--- Description of the task ---
In the records from the line with "Where should I click to: Switch to the 笔记" to the line with "tap(834, 67)", substitute "Export" for "Download" and rewrite only those lines, leaving everything else unchanged.

--- start Exercise data ---

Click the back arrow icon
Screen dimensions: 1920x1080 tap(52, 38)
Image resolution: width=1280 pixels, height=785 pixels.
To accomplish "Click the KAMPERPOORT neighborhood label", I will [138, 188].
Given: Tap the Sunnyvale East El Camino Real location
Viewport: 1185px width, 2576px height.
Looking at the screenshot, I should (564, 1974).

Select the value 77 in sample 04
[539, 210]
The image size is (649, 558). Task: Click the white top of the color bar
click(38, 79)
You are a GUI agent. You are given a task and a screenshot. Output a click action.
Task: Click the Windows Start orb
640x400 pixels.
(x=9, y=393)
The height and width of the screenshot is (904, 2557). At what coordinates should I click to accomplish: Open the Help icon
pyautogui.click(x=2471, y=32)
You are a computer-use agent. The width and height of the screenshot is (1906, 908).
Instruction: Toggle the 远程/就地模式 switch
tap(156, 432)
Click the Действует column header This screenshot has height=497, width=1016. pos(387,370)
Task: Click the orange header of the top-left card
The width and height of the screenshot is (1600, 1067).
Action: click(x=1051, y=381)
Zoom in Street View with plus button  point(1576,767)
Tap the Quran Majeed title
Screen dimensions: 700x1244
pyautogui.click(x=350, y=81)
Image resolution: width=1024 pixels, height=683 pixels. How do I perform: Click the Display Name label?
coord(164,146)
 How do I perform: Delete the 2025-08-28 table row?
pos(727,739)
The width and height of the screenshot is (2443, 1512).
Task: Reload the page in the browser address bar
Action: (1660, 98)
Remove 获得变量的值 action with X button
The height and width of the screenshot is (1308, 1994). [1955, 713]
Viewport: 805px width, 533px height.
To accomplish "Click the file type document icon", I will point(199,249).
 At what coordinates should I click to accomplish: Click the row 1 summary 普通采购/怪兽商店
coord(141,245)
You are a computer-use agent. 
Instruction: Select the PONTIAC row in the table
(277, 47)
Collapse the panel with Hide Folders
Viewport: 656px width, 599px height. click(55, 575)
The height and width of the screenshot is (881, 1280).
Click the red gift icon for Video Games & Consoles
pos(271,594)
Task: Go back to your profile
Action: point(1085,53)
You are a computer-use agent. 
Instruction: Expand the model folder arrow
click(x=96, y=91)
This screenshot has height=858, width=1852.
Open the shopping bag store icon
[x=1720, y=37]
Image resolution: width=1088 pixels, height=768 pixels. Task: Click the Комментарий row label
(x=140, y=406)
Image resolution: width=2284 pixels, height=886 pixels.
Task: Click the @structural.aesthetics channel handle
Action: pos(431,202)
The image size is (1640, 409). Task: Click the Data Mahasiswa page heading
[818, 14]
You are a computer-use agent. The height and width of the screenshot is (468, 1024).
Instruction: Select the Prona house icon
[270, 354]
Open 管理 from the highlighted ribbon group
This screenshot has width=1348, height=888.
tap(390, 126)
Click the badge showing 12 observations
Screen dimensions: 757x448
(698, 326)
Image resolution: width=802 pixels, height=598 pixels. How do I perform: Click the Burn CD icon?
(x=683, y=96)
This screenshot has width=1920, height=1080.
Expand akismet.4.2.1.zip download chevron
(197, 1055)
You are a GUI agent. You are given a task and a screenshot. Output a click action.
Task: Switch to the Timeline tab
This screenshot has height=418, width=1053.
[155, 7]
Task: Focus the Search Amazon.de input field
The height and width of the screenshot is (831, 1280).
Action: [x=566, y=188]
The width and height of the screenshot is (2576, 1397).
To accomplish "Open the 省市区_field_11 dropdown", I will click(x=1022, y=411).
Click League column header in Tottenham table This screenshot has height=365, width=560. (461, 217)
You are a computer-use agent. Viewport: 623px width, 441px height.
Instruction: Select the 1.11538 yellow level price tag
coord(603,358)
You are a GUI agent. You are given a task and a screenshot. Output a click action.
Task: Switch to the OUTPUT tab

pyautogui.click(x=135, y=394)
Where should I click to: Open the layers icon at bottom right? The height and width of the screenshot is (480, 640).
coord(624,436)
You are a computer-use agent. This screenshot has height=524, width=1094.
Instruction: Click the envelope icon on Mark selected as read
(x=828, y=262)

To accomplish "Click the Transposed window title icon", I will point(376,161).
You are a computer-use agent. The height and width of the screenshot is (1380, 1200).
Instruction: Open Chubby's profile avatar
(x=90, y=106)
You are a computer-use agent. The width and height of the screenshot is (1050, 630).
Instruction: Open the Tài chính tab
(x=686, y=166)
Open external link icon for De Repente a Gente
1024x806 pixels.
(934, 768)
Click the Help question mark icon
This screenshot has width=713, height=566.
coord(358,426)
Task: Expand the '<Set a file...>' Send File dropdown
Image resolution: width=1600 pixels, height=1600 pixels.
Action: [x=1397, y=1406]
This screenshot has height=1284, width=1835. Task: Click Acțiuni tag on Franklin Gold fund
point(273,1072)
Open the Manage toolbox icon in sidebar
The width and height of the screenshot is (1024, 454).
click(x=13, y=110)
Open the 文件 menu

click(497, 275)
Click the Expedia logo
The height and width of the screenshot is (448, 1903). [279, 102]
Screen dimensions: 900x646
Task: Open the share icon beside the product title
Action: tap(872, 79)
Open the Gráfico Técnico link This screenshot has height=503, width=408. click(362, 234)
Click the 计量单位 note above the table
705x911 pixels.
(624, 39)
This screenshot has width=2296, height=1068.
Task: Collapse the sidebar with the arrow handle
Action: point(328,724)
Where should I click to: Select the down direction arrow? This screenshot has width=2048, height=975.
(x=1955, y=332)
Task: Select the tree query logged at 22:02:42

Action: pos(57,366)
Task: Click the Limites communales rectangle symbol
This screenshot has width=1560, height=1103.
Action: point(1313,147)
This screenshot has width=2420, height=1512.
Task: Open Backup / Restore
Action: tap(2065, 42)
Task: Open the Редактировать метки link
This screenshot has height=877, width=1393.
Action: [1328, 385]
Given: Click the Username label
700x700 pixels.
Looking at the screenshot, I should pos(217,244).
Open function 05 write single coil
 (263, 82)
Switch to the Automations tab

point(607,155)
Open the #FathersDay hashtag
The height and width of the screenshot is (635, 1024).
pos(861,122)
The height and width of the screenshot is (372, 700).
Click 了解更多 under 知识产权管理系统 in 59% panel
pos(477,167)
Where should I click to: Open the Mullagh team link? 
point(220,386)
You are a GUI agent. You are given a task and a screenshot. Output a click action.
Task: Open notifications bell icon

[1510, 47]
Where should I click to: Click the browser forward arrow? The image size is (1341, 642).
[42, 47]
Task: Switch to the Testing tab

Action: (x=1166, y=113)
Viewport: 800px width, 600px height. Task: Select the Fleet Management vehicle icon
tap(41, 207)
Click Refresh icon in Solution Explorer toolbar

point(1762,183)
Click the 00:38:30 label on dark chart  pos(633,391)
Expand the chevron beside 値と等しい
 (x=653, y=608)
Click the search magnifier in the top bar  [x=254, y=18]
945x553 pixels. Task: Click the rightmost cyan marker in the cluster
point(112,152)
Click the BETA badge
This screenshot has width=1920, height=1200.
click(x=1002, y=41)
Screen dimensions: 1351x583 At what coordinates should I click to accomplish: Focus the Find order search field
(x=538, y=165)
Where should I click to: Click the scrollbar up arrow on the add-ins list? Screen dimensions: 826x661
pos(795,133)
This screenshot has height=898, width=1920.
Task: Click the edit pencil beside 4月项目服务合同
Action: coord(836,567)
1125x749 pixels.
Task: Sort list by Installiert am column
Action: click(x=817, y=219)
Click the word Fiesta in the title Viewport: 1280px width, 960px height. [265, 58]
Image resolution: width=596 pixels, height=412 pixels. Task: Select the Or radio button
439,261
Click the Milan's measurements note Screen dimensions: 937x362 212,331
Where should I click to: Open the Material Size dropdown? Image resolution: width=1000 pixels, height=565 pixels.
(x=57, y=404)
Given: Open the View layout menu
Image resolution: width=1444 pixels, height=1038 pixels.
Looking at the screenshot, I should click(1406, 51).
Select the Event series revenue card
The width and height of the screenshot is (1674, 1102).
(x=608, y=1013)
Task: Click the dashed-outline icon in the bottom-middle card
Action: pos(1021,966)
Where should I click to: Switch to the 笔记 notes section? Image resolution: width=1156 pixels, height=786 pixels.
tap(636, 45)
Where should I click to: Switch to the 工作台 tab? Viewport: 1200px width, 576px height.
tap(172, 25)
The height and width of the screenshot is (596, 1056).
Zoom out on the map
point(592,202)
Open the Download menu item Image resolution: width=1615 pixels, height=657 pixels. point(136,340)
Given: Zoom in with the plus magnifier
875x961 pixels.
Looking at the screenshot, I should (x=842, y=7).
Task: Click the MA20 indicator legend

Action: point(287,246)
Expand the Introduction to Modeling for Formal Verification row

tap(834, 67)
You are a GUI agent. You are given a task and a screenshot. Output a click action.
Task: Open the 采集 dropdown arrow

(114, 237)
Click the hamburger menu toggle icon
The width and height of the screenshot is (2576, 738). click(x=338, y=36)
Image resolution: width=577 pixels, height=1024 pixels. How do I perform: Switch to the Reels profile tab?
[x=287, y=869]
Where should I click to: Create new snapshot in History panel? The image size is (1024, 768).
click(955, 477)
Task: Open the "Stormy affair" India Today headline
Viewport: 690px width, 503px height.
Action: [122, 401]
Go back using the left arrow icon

--- end Exercise data ---

--- Correct response ---
Where should I click to: Switch to the 笔记 notes section? Image resolution: width=1156 pixels, height=786 pixels.
tap(636, 45)
Where should I click to: Switch to the 工作台 tab? Viewport: 1200px width, 576px height.
tap(172, 25)
The height and width of the screenshot is (596, 1056).
Zoom out on the map
point(592,202)
Open the Export menu item Image resolution: width=1615 pixels, height=657 pixels. point(136,340)
Given: Zoom in with the plus magnifier
875x961 pixels.
Looking at the screenshot, I should (x=842, y=7).
Task: Click the MA20 indicator legend

Action: point(287,246)
Expand the Introduction to Modeling for Formal Verification row

tap(834, 67)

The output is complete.